Our old friends, acquaintances, romantic relationships, or situationships that we may have once been a part of, they all had their time and place. This means that part of growing up is learning to alchemize and transmute our life experiences with people into wisdom and knowledge about ourselves, our patterns, and our boundaries. And once you are able to do that, you realize we all had our own inner battles that we needed to work on, no matter who was at fault, who walked away, who was innocent, or who carried more responsibility than they were willing to admit (even while everyone, at some point in their life experience, has had those areas where they themselves were more to blame than they wanted to acknowledge). Because at the end of the day, the point isn’t to endlessly tally the rights and wrongs of each other, but to recognize the lessons, to take what serves our growth, and then to release the rest so it no longer weighs down our spirit.

So, if you are still connected with people from your past, yet you don’t actually have a meaningful bond anymore, and they are just lingering in your life out of old habit, nostalgia, or a sense of obligation, it’s worth asking yourself if that connection is actually serving your present self. Because sometimes we hold on to people not because they actually bring value or growth into our lives, but because we are afraid of letting go of what was once familiar. And yet growth often requires us to release those outdated ties, so that we have space to welcome new relationships, opportunities, and experiences that align with who we are now, and not who we once were.

And while this isn’t to say that every person from our past must be cut off or forgotten, it does mean that when it comes to truly dying to our former selves, we cannot keep resurrecting outdated versions of ourselves that no longer exist just to keep an old connection or tether of energetic familiarity alive.

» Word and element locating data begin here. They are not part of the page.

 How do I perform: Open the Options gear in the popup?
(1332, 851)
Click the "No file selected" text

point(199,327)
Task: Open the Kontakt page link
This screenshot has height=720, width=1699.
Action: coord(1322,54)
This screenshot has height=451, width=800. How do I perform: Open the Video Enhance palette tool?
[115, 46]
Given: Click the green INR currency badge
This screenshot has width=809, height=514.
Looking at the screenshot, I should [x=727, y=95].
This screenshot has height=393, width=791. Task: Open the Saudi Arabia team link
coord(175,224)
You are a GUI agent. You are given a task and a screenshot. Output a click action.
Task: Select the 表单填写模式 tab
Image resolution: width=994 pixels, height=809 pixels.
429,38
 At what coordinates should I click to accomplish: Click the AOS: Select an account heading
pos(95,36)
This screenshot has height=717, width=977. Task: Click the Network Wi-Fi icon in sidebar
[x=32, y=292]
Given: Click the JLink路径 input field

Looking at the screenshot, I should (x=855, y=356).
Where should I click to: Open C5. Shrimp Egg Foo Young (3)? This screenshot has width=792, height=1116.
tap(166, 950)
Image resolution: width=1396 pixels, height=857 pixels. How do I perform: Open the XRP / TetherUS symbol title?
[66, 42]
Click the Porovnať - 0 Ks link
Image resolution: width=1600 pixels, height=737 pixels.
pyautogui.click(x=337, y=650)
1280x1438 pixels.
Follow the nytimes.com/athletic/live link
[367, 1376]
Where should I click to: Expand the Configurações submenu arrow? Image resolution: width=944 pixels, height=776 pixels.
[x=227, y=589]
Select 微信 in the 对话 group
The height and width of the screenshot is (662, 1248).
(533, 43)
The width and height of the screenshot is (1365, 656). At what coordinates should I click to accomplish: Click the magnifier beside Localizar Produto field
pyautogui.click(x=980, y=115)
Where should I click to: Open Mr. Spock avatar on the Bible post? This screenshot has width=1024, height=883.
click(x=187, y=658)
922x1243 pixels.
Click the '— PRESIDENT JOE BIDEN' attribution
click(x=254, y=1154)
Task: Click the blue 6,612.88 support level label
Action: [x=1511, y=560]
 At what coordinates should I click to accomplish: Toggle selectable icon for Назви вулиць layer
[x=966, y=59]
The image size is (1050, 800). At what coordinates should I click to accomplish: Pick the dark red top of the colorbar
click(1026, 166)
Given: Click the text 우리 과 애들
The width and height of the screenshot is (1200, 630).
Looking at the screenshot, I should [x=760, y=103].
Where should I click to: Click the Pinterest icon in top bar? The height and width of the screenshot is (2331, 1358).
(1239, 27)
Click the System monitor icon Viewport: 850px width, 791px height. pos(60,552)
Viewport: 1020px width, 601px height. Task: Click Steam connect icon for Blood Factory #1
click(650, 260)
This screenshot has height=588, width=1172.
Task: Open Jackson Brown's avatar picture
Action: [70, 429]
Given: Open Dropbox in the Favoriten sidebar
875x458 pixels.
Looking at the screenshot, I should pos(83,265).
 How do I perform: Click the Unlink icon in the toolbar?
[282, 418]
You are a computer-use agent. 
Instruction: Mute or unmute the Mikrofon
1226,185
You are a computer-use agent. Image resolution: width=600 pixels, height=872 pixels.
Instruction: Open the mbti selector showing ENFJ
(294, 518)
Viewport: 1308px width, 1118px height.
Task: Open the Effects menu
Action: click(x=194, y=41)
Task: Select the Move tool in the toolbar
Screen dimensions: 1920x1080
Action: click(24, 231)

Because to truly step into who we are becoming as psychospiritually sovereign individuals in our own processes of transformation and rebirth, we have to let go of the attachments that tether us to who we used to be, even if that means certain relationships fall away in the process.

And since this isn’t about tallying the rights and wrongs of one another, while acknowledging there may be a period where it takes time for our hearts and minds to soften towards certain people or seasons of our past, once we do reach that place in our own growth, there is no hate, no bitterness, and no resentment for those chapters of our story—only the acceptance that some connections were never meant to last forever. And that what remains is the gratitude for the part they played in shaping us, even if their role is now complete, where we can now move forward in our lives on a path that truly mirrors the person we’ve grown into, and not the version of ourselves we had to leave behind in order to evolve.